_Raw records_
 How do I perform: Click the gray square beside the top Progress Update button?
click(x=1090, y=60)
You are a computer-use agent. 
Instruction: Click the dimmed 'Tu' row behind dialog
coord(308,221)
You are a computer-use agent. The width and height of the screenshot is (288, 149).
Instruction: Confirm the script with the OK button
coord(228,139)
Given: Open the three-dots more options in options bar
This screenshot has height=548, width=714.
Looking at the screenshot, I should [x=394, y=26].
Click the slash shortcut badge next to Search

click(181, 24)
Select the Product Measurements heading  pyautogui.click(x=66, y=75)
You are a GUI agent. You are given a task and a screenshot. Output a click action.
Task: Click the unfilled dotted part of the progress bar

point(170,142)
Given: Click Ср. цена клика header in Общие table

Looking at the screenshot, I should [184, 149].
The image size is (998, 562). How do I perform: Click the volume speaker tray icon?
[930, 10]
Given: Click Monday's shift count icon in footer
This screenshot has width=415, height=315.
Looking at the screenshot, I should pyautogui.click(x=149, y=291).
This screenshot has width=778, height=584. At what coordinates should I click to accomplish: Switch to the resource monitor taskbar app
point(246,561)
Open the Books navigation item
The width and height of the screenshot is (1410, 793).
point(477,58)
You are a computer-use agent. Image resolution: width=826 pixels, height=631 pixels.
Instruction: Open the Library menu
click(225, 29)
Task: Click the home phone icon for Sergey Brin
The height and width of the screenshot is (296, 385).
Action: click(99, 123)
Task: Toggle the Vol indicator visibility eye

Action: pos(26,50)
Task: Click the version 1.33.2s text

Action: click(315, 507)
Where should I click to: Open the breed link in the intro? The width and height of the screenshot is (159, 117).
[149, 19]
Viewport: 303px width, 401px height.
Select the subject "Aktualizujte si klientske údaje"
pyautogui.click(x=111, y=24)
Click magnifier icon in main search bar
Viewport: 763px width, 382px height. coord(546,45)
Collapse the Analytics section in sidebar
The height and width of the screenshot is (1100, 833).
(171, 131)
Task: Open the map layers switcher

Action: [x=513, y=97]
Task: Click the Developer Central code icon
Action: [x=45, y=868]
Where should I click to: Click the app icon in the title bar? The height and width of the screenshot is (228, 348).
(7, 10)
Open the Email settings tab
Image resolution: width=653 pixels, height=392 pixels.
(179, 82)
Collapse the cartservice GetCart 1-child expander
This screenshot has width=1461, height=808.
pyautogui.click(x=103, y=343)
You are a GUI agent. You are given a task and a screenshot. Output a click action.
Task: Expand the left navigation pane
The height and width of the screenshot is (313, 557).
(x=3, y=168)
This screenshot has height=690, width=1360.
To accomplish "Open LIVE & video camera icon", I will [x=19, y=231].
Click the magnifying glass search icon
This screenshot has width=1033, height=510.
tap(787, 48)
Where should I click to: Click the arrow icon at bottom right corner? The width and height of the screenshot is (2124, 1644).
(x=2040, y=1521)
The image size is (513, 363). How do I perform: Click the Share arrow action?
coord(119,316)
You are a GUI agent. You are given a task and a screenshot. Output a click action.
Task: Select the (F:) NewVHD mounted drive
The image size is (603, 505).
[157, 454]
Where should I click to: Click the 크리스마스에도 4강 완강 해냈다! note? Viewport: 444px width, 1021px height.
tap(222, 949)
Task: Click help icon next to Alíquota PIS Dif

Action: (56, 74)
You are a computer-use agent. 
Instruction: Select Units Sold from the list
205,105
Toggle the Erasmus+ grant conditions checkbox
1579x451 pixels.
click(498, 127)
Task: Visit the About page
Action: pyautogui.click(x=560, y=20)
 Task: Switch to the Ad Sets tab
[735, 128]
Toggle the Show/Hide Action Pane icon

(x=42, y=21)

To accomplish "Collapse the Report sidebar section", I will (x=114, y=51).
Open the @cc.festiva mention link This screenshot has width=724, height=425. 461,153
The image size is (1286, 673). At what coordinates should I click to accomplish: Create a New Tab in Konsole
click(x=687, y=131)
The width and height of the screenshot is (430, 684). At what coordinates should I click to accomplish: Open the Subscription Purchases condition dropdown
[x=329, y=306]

_Your task_
Please format these items as a JSON list of strings, one string for each line, leaving out blank lines.

_Answer_
[
  " How do I perform: Click the gray square beside the top Progress Update button?",
  "click(x=1090, y=60)",
  "You are a computer-use agent. ",
  "Instruction: Click the dimmed 'Tu' row behind dialog",
  "coord(308,221)",
  "You are a computer-use agent. The width and height of the screenshot is (288, 149).",
  "Instruction: Confirm the script with the OK button",
  "coord(228,139)",
  "Given: Open the three-dots more options in options bar",
  "This screenshot has height=548, width=714.",
  "Looking at the screenshot, I should [x=394, y=26].",
  "Click the slash shortcut badge next to Search",
  "click(181, 24)",
  "Select the Product Measurements heading  pyautogui.click(x=66, y=75)",
  "You are a GUI agent. You are given a task and a screenshot. Output a click action.",
  "Task: Click the unfilled dotted part of the progress bar",
  "point(170,142)",
  "Given: Click Ср. цена клика header in Общие table",
  "Looking at the screenshot, I should [184, 149].",
  "The image size is (998, 562). How do I perform: Click the volume speaker tray icon?",
  "[930, 10]",
  "Given: Click Monday's shift count icon in footer",
  "This screenshot has width=415, height=315.",
  "Looking at the screenshot, I should pyautogui.click(x=149, y=291).",
  "This screenshot has width=778, height=584. At what coordinates should I click to accomplish: Switch to the resource monitor taskbar app",
  "point(246,561)",
  "Open the Books navigation item",
  "The width and height of the screenshot is (1410, 793).",
  "point(477,58)",
  "You are a computer-use agent. Image resolution: width=826 pixels, height=631 pixels.",
  "Instruction: Open the Library menu",
  "click(225, 29)",
  "Task: Click the home phone icon for Sergey Brin",
  "The height and width of the screenshot is (296, 385).",
  "Action: click(99, 123)",
  "Task: Toggle the Vol indicator visibility eye",
  "Action: pos(26,50)",
  "Task: Click the version 1.33.2s text",
  "Action: click(315, 507)",
  "Where should I click to: Open the breed link in the intro? The width and height of the screenshot is (159, 117).",
  "[149, 19]",
  "Viewport: 303px width, 401px height.",
  "Select the subject \"Aktualizujte si klientske údaje\"",
  "pyautogui.click(x=111, y=24)",
  "Click magnifier icon in main search bar",
  "Viewport: 763px width, 382px height. coord(546,45)",
  "Collapse the Analytics section in sidebar",
  "The height and width of the screenshot is (1100, 833).",
  "(171, 131)",
  "Task: Open the map layers switcher",
  "Action: [x=513, y=97]",
  "Task: Click the Developer Central code icon",
  "Action: [x=45, y=868]",
  "Where should I click to: Click the app icon in the title bar? The height and width of the screenshot is (228, 348).",
  "(7, 10)",
  "Open the Email settings tab",
  "Image resolution: width=653 pixels, height=392 pixels.",
  "(179, 82)",
  "Collapse the cartservice GetCart 1-child expander",
  "This screenshot has width=1461, height=808.",
  "pyautogui.click(x=103, y=343)",
  "You are a GUI agent. You are given a task and a screenshot. Output a click action.",
  "Task: Expand the left navigation pane",
  "The height and width of the screenshot is (313, 557).",
  "(x=3, y=168)",
  "This screenshot has height=690, width=1360.",
  "To accomplish \"Open LIVE & video camera icon\", I will [x=19, y=231].",
  "Click the magnifying glass search icon",
  "This screenshot has width=1033, height=510.",
  "tap(787, 48)",
  "Where should I click to: Click the arrow icon at bottom right corner? The width and height of the screenshot is (2124, 1644).",
  "(x=2040, y=1521)",
  "The image size is (513, 363). How do I perform: Click the Share arrow action?",
  "coord(119,316)",
  "You are a GUI agent. You are given a task and a screenshot. Output a click action.",
  "Task: Select the (F:) NewVHD mounted drive",
  "The image size is (603, 505).",
  "[157, 454]",
  "Where should I click to: Click the 크리스마스에도 4강 완강 해냈다! note? Viewport: 444px width, 1021px height.",
  "tap(222, 949)",
  "Task: Click help icon next to Alíquota PIS Dif",
  "Action: (56, 74)",
  "You are a computer-use agent. ",
  "Instruction: Select Units Sold from the list",
  "205,105",
  "Toggle the Erasmus+ grant conditions checkbox",
  "1579x451 pixels.",
  "click(498, 127)",
  "Task: Visit the About page",
  "Action: pyautogui.click(x=560, y=20)",
  " Task: Switch to the Ad Sets tab",
  "[735, 128]",
  "Toggle the Show/Hide Action Pane icon",
  "(x=42, y=21)",
  "To accomplish \"Collapse the Report sidebar section\", I will (x=114, y=51).",
  "Open the @cc.festiva mention link This screenshot has width=724, height=425. 461,153",
  "The image size is (1286, 673). At what coordinates should I click to accomplish: Create a New Tab in Konsole",
  "click(x=687, y=131)",
  "The width and height of the screenshot is (430, 684). At what coordinates should I click to accomplish: Open the Subscription Purchases condition dropdown",
  "[x=329, y=306]"
]